Objective A:
In the passage about how we interpret life's experiences, what does society suggest life is like for most people?
Objective B:
Pull out everything from "But, we don’t" down to "you interpret life." in the passage about interpreting life, word for word.

We want to be little “gods” reigning supreme over the affairs of our and others’ lives as if we’d been imbued with divine wisdom, consistently choose the moral high ground, and suspend self-interest when it invites us to break from principle.

But, we don’t have divine potency and still, we want to run things—and often live as if we do.

So, how do you decide what your life’s experiences mean?

Last time, I invited you to consider that, above all else, God’s intention is to grow you to maturity in Christ. [Jas 1:4] Second, that you who are in Christ, are (present tense) God’s poema: God’s masterpiece, prepared to do good in the world. [Eph 2:10]

Your “world”.

The God of the universe claims you to be the work of his creative artistry so that good gets done through you.

To these, we add one final perspective to help you interpret life.

Society suggests that, for most, life is horribly unfair and often cruel. Different subcultures have their own villains and scapegoats upon whom they pin responsibility for injustice.

More common is the assumption of causality: what I get, I deserve. If something good happens, I merited it. If trouble, I earned that too.

Information provided:
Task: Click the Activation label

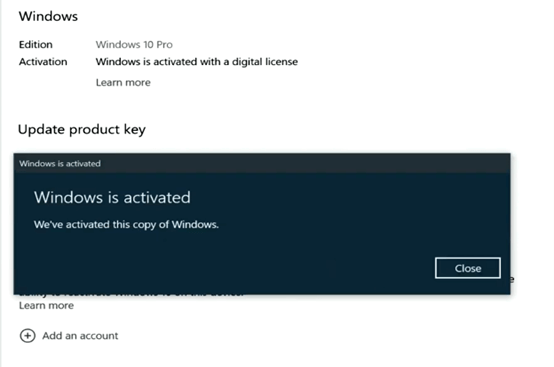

Task response A:
Horribly unfair and often cruel.

Task response B:
But, we don’t have divine potency and still, we want to run things—and often live as if we do.

So, how do you decide what your life’s experiences mean?

Last time, I invited you to consider that, above all else, God’s intention is to grow you to maturity in Christ. [Jas 1:4] Second, that you who are in Christ, are (present tense) God’s poema: God’s masterpiece, prepared to do good in the world. [Eph 2:10]

Your “world”.

The God of the universe claims you to be the work of his creative artistry so that good gets done through you.

To these, we add one final perspective to help you interpret life.